Speaker
Description
NUSES is a pathfinder for new satellite platforms developed by THALES and
cutting-edge photo sensing technologies, such as SiPM and their associated low-power-consuming electronics. NUSES is financed by the Italian Ministry and conducted by GSSI, with INFN sections and the University of Geneva. NUSES hosts two payloads: Ziré is devoted to low-energy cosmic rays and gamma-rays from gamma-ray bursts and space weather, and the Terzina telescope to the first observation from space of the Cherenkov light emitted by atmospheric particle showers induced by ultra-high energy cosmic rays along its optical axis and Earth skimming neutrinos above about 100 PeV. This faint light may only be detected viewing the dark side of the earth and atmosphere, hence the satellite maintains a sun-synchronous orbit at 535 km altitude. Such a space-based telescope would not be constrained by the day-night cycle, allowing for continuous exposure while using a small telescope compared to ground-based ones, viewing a large atmospheric region. Terzina is a Schmidt-Cassegrain telescope with dual mirror optics with a 935 mm effective focal length and a primary mirror with a diameter of 454 mm and a camera composed of 2 rows of 5 tiles of 8 × 8 SiPM pixels of 3x3 mm2 . The University of Geneva collaborated to define the SiPM for Terzina with the FBK Research Foundation and research into how this technology might degrade when exposed to the cosmic radiation background.

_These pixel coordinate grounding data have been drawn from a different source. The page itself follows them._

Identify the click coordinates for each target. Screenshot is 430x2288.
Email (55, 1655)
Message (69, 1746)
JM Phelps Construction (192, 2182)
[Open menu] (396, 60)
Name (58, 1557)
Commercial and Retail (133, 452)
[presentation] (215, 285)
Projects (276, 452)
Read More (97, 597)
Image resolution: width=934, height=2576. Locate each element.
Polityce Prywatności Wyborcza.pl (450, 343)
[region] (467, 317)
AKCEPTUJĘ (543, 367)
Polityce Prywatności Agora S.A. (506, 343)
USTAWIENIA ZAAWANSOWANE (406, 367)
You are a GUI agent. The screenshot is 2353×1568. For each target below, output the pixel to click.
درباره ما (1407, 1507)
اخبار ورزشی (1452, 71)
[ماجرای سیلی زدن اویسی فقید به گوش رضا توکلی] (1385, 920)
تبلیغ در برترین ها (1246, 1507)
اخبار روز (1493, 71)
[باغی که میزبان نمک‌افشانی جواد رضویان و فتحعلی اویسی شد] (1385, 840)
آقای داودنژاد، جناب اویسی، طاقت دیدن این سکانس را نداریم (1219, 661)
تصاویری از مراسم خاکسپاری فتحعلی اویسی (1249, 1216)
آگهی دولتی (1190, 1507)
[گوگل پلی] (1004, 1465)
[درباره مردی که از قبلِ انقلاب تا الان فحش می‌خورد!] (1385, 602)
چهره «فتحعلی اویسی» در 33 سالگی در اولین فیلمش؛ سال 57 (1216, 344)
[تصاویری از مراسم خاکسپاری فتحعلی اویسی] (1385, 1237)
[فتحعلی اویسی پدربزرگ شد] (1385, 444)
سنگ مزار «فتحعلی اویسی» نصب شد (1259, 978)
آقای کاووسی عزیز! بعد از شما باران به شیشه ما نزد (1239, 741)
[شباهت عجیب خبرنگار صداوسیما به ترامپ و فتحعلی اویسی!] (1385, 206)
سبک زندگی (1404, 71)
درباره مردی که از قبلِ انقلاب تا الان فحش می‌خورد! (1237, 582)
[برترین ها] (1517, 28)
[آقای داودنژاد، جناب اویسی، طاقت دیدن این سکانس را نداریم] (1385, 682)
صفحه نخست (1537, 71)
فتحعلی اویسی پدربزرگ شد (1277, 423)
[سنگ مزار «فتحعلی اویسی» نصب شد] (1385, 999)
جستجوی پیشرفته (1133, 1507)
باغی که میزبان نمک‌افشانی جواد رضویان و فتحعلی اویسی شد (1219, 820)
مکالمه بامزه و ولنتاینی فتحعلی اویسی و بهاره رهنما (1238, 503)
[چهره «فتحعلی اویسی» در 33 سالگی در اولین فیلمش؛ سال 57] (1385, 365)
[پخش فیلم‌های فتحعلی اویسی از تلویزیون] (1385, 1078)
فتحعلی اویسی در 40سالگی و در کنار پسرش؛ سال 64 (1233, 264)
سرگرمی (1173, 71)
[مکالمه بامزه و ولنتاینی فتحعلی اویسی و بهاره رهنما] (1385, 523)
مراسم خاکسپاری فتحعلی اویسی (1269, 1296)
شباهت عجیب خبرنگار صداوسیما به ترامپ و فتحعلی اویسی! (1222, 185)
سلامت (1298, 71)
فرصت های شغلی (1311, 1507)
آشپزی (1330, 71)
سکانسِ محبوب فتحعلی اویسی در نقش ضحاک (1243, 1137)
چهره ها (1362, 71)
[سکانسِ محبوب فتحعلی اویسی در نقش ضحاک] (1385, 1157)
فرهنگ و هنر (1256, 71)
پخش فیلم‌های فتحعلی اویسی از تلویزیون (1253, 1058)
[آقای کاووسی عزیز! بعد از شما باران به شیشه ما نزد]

Understanding the light noise in situ are vital for future larger missions or constellations of such satellites in the plans in the US and Europe. For this purpose we utilized a 50 MeV proton beam and a beta-radioactive source, Strontium-90, to carefully estimate the effect of radiation damage on the SiPMs. Then, we developed an annealing approach suitable for a space-based middle-size satellite to limit the effect of radiation damage while efficiently lowering the SiPM’s energy detection threshold.